*COMPLETE THE FOLLOWING*:
(a) Answer each question about the DLRover passage in one line, marked (i), (ii), (iii):
(i) How does DLRover cut waiting times caused by slower nodes?
(ii) What serves as the global coordinator during scaling operations?
(iii) What does the dynamic data sharding feature decouple?
(b) Pick up the passage on DLRover's features after its final sentence and carry it on.

*DOCUMENT EXTRACT*:
════════════════
1. Auto-scaling to Enhance Resource Utilization for jobs

Different model training jobs often require varying resource configurations. However, users tend to over-provision resources to ensure job success, leading to significant resource wastage. DLRover's automatic scaling capability dynamically allocates resources based on the actual needs of the job, achieving optimal training performance with minimal resources, thereby reducing resource waste. The following chart compares resource utilization between automatic and manual resource configurations:

1. Dynamic Data Distribution to Address Slow Node Issues

In mixed clusters, resource overcommitment and preemption can lead to some nodes consuming data slower than others, causing faster nodes to wait and thereby slowing down the training process. DLRover dynamically distributes less data to slower nodes to reduce waiting times. Additionally, DLRover ensures that training tasks consume data as per user-configured parameters, avoiding duplicate consumption or data loss, which could introduce uncertainty and affect model performance.

During scaling operations, a global coordinator is required to record the details of data consumption for each node. When a node fails and restarts, this coordinator must know both consumed and unconsumed data. If this logic is managed by training nodes, it increases complexity due to the need for interaction between nodes. DLRover Master serves as this global coordinator.
In summary, from our perspective, dynamic data distribution simplifies the complexity of training node logic. Training nodes only need to fetch shards from the DLRover Master and read the data, without handling additional logic.

1. Unified Paradigm for Offline and Online Learning

The aforementioned dynamic data sharding feature helps decouple the data source from the training jobs. This allows DLRover to support both offline training and real-time sample stream consumption for online learning tasks. (You can directly connect sample streams via Dlrover.trainer or use it as a training sink node for a stream processing engine.)
════════════════
*PROVIDED DATA*:

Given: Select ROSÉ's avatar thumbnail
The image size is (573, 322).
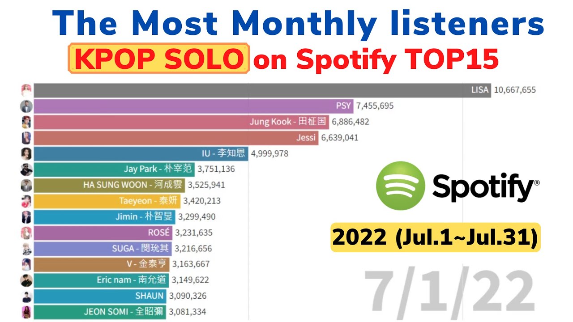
════════════════
*RESPONSES*:
(a)
(i) It dynamically distributes less data to slower nodes.
(ii) DLRover Master serves as the global coordinator.
(iii) It decouples the data source from the training jobs.

(b)
In Ant Group's practical use cases, DLRover serves as an ideal component for building end-to-end online learning systems. DLRover provides solutions for various real-world issues such as data source consumption checkpoint recording and recovery, stability and performance assurance for long-running online learning jobs, and resource utilization optimization. Our open-source repository includes simple examples, and we plan to release more related components in the future.

1. Support for Asynchronous and Synchronous Training Modes

Training clusters run various domain-specific training jobs daily. Large-scale sparse models in recommendation systems typically use the PS/Worker architecture for asynchronous parameter updates, with CPU resources being the primary compute resource. Dense models in the CV/NLP domain often perform synchronous training on GPU servers using data parallelism, where only the Worker role exists.

DLRover is designed to support both synchronous and asynchronous update modes, providing a unified solution for various training paradigms.

1. Decoupling Training Frameworks from Distributed Training Infrastructure

DLRover allows users to employ any training framework of their choice. The underlying training code interacts with DLRover through agreed-upon API interfaces to enable automatic elastic scaling and other features, without requiring deep interaction with the distributed training code. Once deployed in a cluster, data scientists can seamlessly integrate their algorithms with minimal adjustments.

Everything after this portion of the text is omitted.